* Written exercise
Which lines of the data below contain the word "width"? Copy each of them out in full.

* The records
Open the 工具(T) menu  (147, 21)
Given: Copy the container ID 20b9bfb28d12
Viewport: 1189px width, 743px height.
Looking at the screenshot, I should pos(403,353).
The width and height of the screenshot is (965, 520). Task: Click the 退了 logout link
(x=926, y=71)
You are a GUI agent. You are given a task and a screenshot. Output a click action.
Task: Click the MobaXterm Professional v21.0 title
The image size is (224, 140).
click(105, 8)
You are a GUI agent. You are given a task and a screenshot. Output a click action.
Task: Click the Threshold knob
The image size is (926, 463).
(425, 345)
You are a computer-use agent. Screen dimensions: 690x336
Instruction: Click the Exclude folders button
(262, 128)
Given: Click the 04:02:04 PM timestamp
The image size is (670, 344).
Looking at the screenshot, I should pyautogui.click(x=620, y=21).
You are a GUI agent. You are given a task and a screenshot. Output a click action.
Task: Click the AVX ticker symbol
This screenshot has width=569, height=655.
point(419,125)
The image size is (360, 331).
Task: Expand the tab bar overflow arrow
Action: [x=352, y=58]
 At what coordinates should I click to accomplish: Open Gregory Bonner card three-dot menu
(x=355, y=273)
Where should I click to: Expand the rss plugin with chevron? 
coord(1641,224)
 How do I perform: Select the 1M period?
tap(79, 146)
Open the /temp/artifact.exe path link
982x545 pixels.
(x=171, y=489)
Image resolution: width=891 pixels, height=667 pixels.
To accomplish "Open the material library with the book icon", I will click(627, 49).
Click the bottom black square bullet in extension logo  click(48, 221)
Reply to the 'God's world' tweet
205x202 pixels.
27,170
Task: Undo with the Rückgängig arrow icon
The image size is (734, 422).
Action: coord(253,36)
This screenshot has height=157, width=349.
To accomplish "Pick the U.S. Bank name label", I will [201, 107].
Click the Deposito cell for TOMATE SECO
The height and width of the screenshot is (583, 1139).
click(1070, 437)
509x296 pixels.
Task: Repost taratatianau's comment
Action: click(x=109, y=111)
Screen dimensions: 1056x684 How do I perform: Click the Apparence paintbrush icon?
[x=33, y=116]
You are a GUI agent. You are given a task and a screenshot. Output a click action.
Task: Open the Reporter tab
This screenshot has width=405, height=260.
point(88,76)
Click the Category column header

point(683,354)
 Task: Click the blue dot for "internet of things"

* Written answer
Viewport: 1189px width, 743px height.
The width and height of the screenshot is (965, 520). Task: Click the 退了 logout link
This screenshot has width=569, height=655.
Image resolution: width=891 pixels, height=667 pixels.
This screenshot has height=157, width=349.
The height and width of the screenshot is (583, 1139).
This screenshot has width=405, height=260.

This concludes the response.